Ato contínuo , ao ser surpreendida pela doce interação daquele seu breve relato de vida, ainda fui agraciada com um ato da sua gentileza;

"aqui tá a moedinha que farta, ô moça"- disse-me ela amigavelmente entregando os dez centavos ao caixa que asssitia àquela cena inusitada de comprometimento...com o outro.

Éramos "dois outros", -eu e ele- amparados pela graciosidade diante das tantas travas do dia- a- dia.

Pequenos grandes entraves...muitas vezes ao mero alcance da boa vontade das nossas mãos.

Agradecida eu lhe assegurei: "Senhora, muito obrigada mesmo viu, então, estou lhe devendo dez centavos, ok?’

O caixa sorriu largamente.

“Quar moça, dia desses a gente se vê de novo por aí”, me disse ela num tom vivificado, algo profético.

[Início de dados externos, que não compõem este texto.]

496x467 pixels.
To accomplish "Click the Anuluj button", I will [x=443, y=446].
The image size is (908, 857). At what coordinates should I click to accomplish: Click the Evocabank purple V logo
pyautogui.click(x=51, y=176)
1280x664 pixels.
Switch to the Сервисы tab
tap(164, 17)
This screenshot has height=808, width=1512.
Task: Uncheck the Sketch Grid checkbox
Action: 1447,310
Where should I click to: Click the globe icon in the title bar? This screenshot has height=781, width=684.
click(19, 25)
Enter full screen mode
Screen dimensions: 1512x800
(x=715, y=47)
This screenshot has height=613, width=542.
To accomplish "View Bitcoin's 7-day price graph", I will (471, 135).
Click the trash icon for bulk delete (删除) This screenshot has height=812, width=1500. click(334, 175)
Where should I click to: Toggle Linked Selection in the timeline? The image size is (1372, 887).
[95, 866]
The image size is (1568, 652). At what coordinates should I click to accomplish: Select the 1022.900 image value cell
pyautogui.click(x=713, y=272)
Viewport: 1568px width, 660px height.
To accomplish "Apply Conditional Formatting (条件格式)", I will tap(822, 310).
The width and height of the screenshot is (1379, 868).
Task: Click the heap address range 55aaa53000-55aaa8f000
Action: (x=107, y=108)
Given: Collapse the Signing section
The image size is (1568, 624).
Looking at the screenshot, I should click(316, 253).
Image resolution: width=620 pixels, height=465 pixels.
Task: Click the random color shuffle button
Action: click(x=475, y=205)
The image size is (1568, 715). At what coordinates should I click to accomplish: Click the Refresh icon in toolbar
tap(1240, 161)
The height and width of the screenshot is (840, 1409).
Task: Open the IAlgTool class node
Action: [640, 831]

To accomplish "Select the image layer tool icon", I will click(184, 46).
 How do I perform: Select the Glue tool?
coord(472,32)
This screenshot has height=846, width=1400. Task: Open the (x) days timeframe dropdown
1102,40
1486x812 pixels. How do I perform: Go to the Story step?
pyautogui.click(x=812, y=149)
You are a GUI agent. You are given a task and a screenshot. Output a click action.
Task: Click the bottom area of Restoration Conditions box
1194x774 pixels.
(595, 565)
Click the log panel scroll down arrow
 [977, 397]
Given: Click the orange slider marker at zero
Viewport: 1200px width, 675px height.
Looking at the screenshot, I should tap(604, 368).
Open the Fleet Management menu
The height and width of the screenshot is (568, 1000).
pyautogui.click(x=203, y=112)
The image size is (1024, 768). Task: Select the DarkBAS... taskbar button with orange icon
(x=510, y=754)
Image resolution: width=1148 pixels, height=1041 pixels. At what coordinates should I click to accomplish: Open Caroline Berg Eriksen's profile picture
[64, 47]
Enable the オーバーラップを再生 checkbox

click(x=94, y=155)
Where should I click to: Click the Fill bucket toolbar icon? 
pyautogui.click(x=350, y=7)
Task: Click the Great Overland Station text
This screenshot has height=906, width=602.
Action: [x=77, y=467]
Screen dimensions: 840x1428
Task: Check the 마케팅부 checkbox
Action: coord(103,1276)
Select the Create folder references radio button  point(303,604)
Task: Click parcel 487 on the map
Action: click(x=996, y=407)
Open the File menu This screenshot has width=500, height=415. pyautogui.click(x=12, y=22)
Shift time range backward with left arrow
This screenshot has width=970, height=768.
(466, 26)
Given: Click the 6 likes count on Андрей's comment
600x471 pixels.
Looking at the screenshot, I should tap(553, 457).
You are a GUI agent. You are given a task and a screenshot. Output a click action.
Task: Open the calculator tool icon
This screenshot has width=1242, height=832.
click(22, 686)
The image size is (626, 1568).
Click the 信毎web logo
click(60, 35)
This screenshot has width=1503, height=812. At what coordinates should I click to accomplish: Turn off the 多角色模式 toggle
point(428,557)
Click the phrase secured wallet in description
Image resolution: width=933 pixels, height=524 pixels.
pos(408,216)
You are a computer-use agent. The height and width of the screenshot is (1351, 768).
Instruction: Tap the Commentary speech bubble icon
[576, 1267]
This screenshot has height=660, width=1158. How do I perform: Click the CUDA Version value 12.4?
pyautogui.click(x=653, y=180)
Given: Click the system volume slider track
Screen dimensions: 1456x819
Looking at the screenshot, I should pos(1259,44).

Bem, a vida nunca escreve algo “ por acaso” e eu, confesso, me senti na obrigação de reescrevê-lo ao mundo.

Acionei meu pensamento algo cético a concluir que, num tempo egocêntrico como o de hoje, de tantos reis pelados, larápios de "coroas oxidadas", de tantas e tão pobres realidades de caras maquiadas pelos falsos glamoures virtuais e pelas pseudo bondades , como é bom perceber que ainda há os que enxergam a outra face das moedas...ao vivo e em cores.

Diante de tantos roubos, aqueles dez centavos escreveram um bela fábula...

Surpreendente mesmo é aprender, nos simples flashs do dia, que o olhar acolhedor se desprende donde menos se espera, dos corações mais resilientes,nos milagrosamente humanizados, ainda que tenham pulsado por caminhos algo empedernidos.

Penso ser esse o troco que a vida espera de todos nós.